Brenda was aware that he'd faced disaster before and it had nearly ruined him. He'd taken another big gamble when he decided to work with her, and she was determined to make sure he ended up okay.
The two had met several years ago at the university when his career was plummeting from bad partnerships and projects, and hers was rapidly growing because of good connections and a famous husband. There were whispers about Chuck's failed experiments, lack of publishing credits and inability to achieve tenure. Their meeting had been an accident. She'd had an appointment to meet Dr. Landson, one of the most esteemed research scientists at the time, but had gone to Chuck's office instead.
They started talking and discovered they had a lot in common. At the time, Brenda was in the process of going through a divorce and desperate to create a new life, apart from her husband's, and needed an intelligent and hardworking partner. Chuck was a perfect choice. She soon discovered that they worked well together. He kept her from being too serious while she kept him focused.
"Everything will work out," she said gently.
He crumpled the tissue in his hand. "I'm not too worried about the project. It's you I'm worried about. You've put everything into this."
Brenda shrugged, trying to be nonchalant about the magnitude of the problem, although she knew it was serious. "I always rise to the top."
"Should we tell the team?"
"No, there's no use worrying them. We have four months' worth of funding left. That should give me enough time." She looked at Chuck's worried face. "I knew this was a gamble when I started."

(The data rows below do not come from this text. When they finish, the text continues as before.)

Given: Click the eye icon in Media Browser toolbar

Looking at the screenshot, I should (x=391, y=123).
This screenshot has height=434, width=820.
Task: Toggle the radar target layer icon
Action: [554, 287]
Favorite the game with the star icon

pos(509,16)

"But you thought you would win."
"I haven't lost yet," she said working hard to keep any doubt from her expression.
Chuck opened his mouth, then closed it. He grabbed another tissue.

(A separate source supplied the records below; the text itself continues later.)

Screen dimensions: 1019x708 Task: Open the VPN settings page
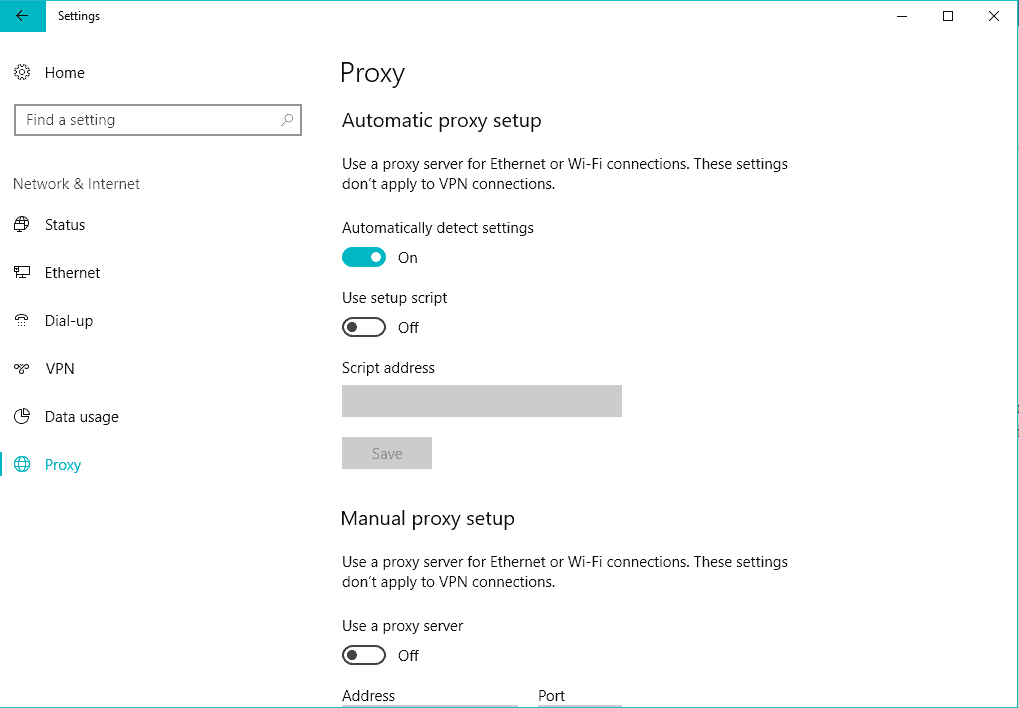[x=60, y=369]
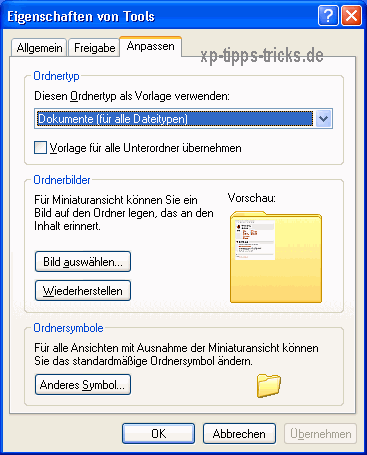Image resolution: width=367 pixels, height=455 pixels.
Task: Click the question mark help icon
Action: pos(328,15)
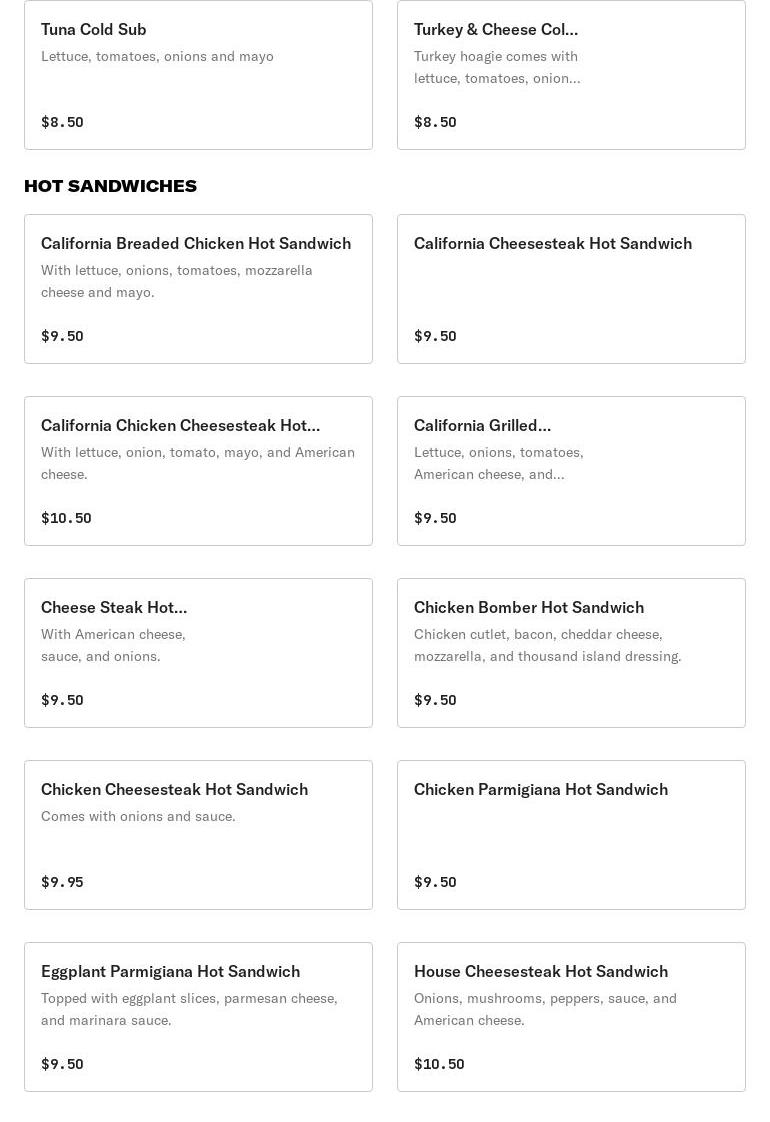Click the Eggplant Parmigiana description text
The image size is (770, 1122).
point(189,1009)
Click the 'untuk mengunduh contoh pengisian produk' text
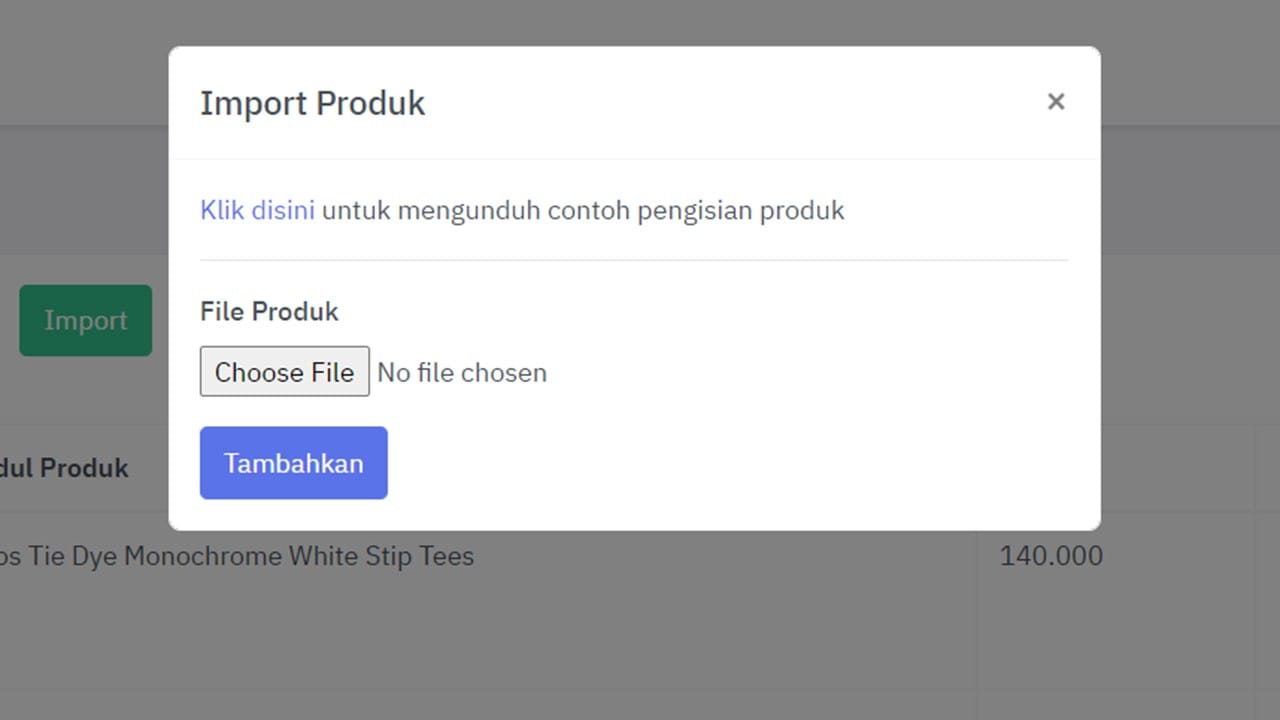This screenshot has height=720, width=1280. pyautogui.click(x=583, y=210)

Brenda watched him with growing uneasiness. Chuck was brilliant at solving scientific problems, but he was not a person to call in a crisis. Perhaps it hadn't been a good idea to let him know. She'd made a poor judgment. She hadn't wanted to carry the burden alone, but knew she would have to. Over the years she had discovered that not all men were strong. Her younger brother, Clement, was just like Chuck. He was very kind, worried too much and never stood up for himself. Which explained why at age twenty-eight he was working for a boss who bullied him.

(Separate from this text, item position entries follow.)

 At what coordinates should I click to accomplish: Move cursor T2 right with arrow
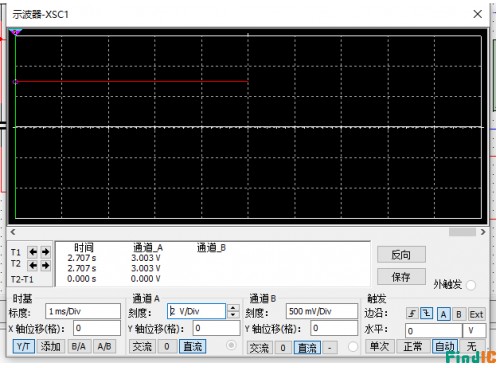(x=45, y=265)
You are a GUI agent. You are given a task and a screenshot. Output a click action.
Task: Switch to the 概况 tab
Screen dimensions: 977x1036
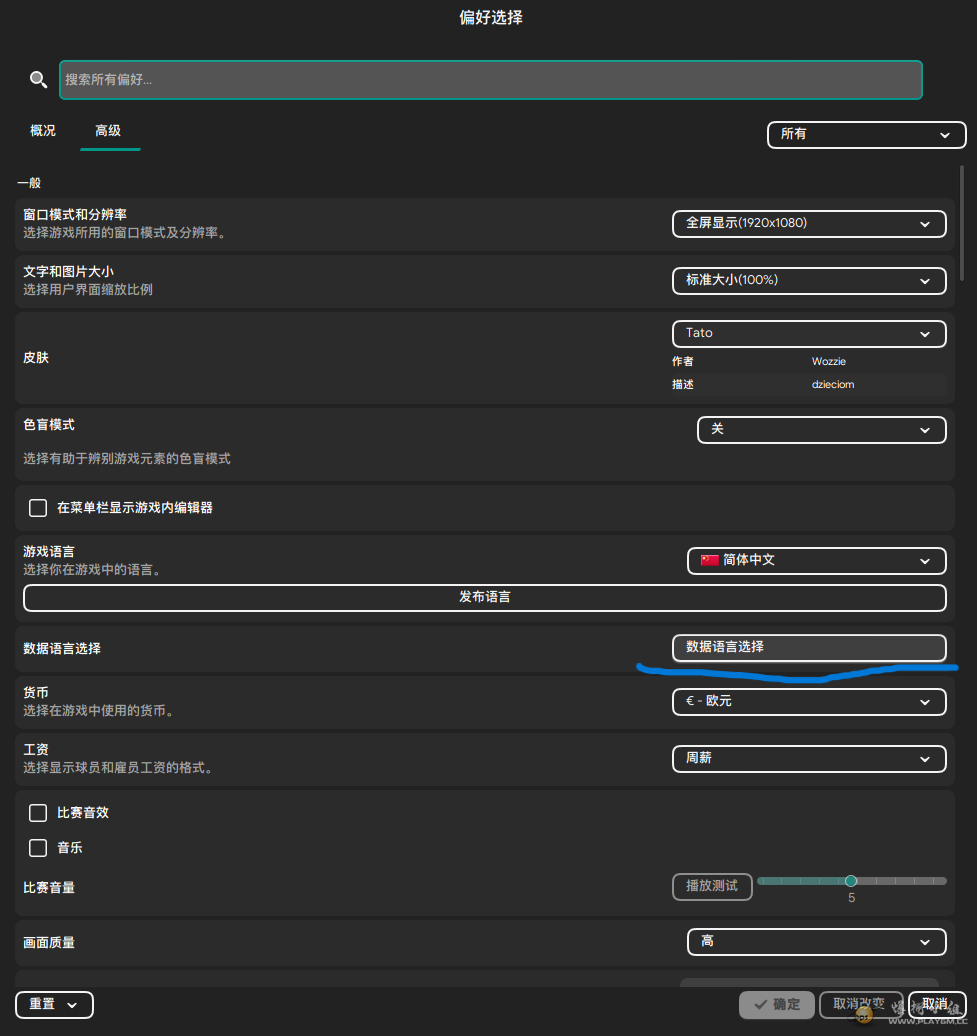(43, 131)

She had to reassure Chuck. Brenda suddenly snapped her fingers, as though something had come to her. "I have an idea," she lied.
Chuck's eyes brightened; he leaned forward, eager. "You do? What is it?"
"I can't tell you yet. It's just in the planning stages, but I'm certain that it will solve all of our problems."
His voice held such hope it made her want to weep. "Yes. I should have thought of it before. I'm sorry I worried you for no reason."
He sighed with relief and threw the tissues away. "That's okay. I knew you would figure out something."
"That's all then."
Chuck stood, then glanced at the letter. "You can throw that thing away. We don't need their money, right?" He looked at her again for reassurance.
Brenda forced a smile. "Right."
He opened the door with his back straight and his head held high, then left.
Brenda buried her head in her hands.
The door opened again. "Brenda?"
She lifted her head and saw Chuck smiling.
"Don't wait too long to tell me what the idea is. I may be able to help, remember I'm good with grant writing."
"Yes, I know."
He closed the door. Brenda rested her head back and shut her eyes. For the first time in ten years she wished she had a cigarette. She didn't care if she'd have to stand outside in the drizzling rain squeezed into the designated smoking section, in order to fill her lungs with the hot smoke and nicotine high she desperately needed at that moment.
Brenda sat up and glanced at her watch. Wishing was impractical. She couldn't think about smoking now. She needed to think and there was one place where she did that best: Sam's Coffee House.